Personal information
- Full name: Yosneidy Evangelista Zambrano Mujica
- Date of birth: 16 May 1997 (age 29)
- Place of birth: Maracay, Venezuela
- Height: 1.64 m (5 ft 5 in)
- Positions: Forward; midfielder;

Team information
- Current team: Ñañas
- Number: 7

Senior career*
- Years: Team / Apps / (Gls)
- 0000–2016: Deportivo Lara
- 2017: Aurillac Arpajon / 7 / (3)
- 2017: Deportivo Lara
- 2017–2019: Ñañas / 23 / (22)
- 2019: Joventut Almassora
- 2019–: Ñañas / 24 / (17)

International career^{‡}
- 2013–2014: Venezuela U17 / 9+ / (6)
- 2015–2016: Venezuela U20 / 4+ / (1)
- 2014: Venezuela / 2 / (0)

= Yosneidy Zambrano =

Venezuelan footballer (born 1997)

Yosneidy Evangelista “Lala” Zambrano Mujica (born 16 May 1997) is a Venezuelan footballer who plays as a forward for Ecuadorian club Ñañas.

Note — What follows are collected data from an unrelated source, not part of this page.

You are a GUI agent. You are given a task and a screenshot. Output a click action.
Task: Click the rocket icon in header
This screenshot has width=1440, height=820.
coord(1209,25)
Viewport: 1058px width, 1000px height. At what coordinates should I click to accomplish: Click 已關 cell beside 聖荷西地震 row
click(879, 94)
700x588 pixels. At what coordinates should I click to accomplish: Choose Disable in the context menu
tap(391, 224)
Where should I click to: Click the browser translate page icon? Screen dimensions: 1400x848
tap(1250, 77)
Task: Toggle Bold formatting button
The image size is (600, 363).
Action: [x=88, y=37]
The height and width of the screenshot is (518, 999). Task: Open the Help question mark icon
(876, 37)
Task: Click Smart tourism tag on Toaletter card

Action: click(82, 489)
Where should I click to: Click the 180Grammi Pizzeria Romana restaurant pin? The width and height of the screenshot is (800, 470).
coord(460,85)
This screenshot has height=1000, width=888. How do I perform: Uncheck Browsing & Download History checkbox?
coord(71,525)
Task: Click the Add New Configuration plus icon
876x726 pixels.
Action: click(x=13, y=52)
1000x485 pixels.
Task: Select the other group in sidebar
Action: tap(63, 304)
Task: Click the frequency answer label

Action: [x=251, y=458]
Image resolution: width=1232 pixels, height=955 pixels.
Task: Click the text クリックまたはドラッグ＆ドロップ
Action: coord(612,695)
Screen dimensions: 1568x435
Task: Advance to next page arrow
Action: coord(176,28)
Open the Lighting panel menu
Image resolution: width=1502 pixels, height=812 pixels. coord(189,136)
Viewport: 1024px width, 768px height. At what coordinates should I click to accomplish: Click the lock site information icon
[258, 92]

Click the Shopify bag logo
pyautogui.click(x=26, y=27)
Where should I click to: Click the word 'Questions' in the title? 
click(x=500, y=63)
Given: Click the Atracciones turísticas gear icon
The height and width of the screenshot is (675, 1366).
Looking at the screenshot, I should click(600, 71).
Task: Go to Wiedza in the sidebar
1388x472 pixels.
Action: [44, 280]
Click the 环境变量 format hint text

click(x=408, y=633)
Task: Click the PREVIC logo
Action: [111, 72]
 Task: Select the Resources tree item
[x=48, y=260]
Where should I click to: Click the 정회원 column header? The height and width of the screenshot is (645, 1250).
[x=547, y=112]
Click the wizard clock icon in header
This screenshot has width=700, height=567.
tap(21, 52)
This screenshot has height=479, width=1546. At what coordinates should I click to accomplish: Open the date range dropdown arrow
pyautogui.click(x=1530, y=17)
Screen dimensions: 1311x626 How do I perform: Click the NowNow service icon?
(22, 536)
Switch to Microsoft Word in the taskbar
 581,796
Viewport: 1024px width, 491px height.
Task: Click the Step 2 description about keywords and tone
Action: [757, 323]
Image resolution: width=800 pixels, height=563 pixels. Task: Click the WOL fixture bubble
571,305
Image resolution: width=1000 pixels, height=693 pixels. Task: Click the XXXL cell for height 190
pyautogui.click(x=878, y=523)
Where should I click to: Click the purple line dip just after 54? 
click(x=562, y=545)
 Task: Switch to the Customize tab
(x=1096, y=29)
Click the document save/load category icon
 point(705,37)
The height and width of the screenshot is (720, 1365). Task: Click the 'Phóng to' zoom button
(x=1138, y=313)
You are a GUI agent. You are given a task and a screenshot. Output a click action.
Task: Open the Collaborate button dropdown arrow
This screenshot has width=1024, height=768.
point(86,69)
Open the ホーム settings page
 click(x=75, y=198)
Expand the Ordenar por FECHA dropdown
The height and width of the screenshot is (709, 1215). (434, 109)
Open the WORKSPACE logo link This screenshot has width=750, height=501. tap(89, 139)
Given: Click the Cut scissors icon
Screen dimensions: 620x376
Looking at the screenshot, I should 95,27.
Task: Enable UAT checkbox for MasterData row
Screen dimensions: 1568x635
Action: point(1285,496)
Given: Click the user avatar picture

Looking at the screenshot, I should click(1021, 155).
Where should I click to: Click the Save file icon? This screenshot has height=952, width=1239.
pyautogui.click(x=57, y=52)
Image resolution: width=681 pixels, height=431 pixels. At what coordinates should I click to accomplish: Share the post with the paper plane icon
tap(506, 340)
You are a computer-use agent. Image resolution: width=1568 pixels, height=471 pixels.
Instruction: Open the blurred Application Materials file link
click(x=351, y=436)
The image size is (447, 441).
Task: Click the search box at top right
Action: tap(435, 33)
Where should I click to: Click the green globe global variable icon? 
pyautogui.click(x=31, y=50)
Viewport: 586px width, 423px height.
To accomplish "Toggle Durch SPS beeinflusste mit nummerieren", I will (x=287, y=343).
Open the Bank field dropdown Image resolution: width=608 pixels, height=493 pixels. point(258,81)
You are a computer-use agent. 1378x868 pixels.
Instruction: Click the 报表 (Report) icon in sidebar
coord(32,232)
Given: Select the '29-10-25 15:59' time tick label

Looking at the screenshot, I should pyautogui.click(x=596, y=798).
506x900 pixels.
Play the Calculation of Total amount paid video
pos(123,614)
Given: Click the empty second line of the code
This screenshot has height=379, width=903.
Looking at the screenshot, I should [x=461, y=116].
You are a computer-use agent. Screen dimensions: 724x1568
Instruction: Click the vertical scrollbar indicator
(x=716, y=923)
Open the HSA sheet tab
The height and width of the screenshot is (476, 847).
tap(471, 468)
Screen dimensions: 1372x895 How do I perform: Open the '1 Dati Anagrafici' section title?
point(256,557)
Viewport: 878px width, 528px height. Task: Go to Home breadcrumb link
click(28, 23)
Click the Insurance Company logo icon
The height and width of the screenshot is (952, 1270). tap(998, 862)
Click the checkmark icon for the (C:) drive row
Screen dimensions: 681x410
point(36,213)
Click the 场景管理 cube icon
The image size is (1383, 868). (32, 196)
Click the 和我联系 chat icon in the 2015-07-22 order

She has been a member of the Venezuela women's national team.

==International career==
Zambrano represented Venezuela at the 2013 South American U-17 Women's Championship, the 2014 FIFA U-17 Women's World Cup, the 2015 South American U-20 Women's Championship and the 2016 FIFA U-20 Women's World Cup. At senior level, she played the 2014 Central American and Caribbean Games.